__PROVIDED ENTRIES__:
#####

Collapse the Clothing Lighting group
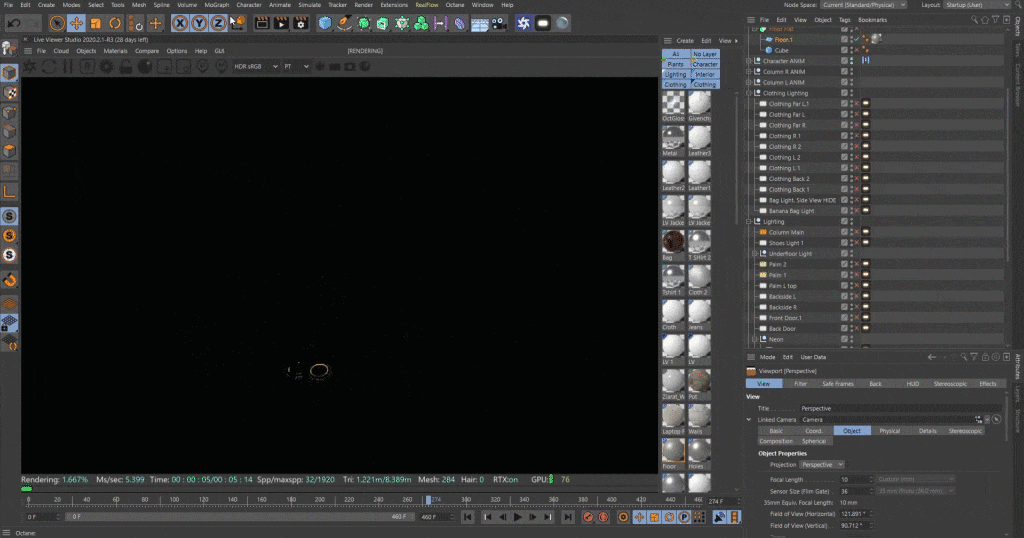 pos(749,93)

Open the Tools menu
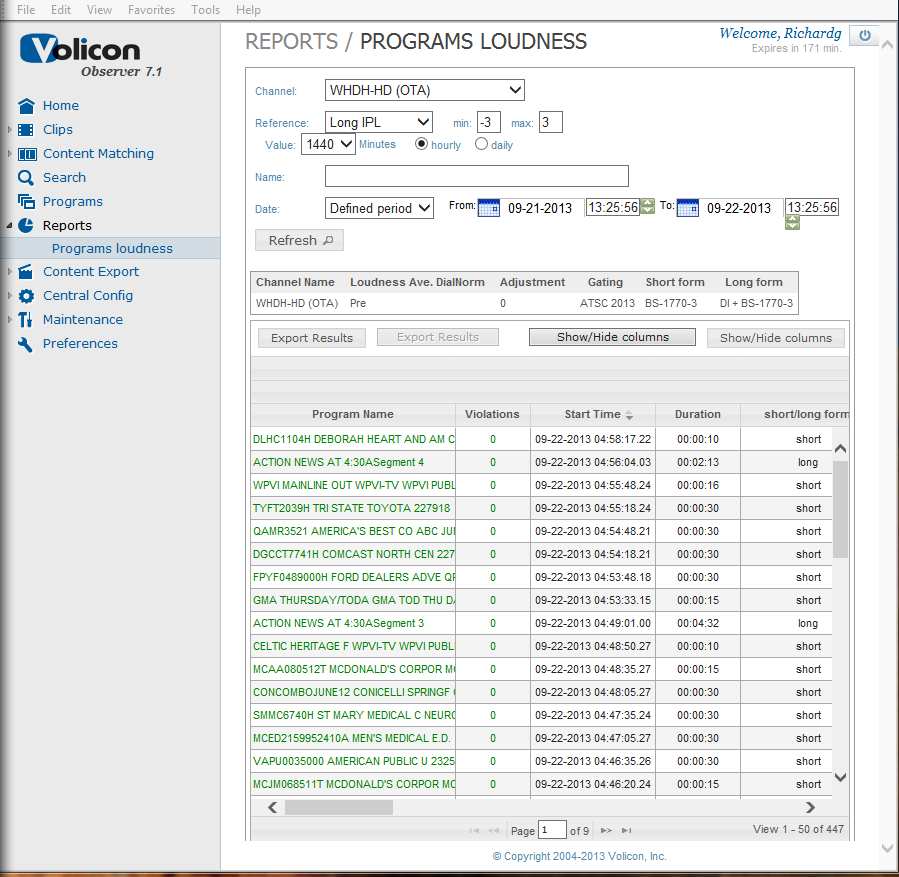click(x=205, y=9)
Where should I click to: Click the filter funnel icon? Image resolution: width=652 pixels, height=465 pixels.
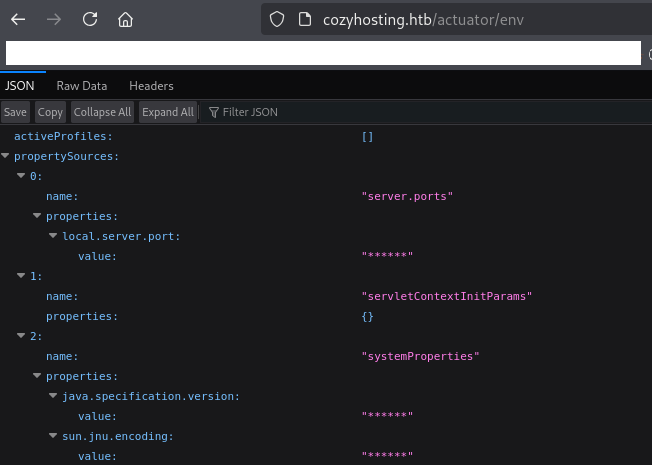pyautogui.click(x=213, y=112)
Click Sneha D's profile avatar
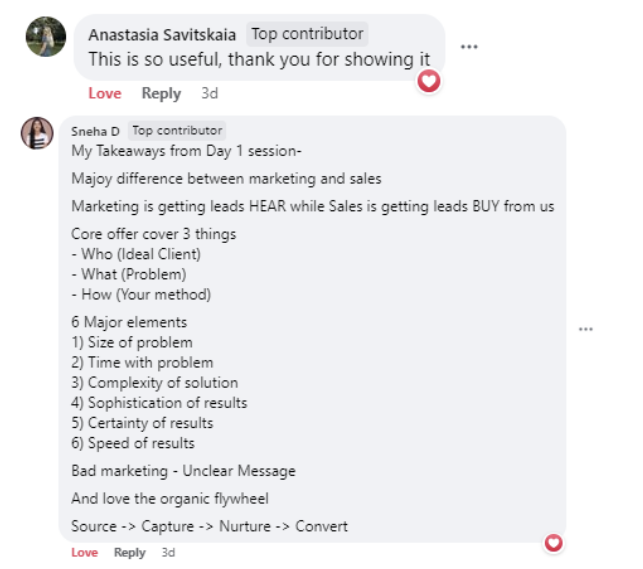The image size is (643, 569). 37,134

#####

__WHAT THE TASK REQUIRES__:
Reprint the listing above verbatim but drop the images.

__TASK OUTPUT__:
Collapse the Clothing Lighting group
 pos(749,93)

Open the Tools menu
click(x=205, y=9)
Where should I click to: Click the filter funnel icon? Image resolution: width=652 pixels, height=465 pixels.
pyautogui.click(x=213, y=112)
Click Sneha D's profile avatar
The image size is (643, 569). 37,134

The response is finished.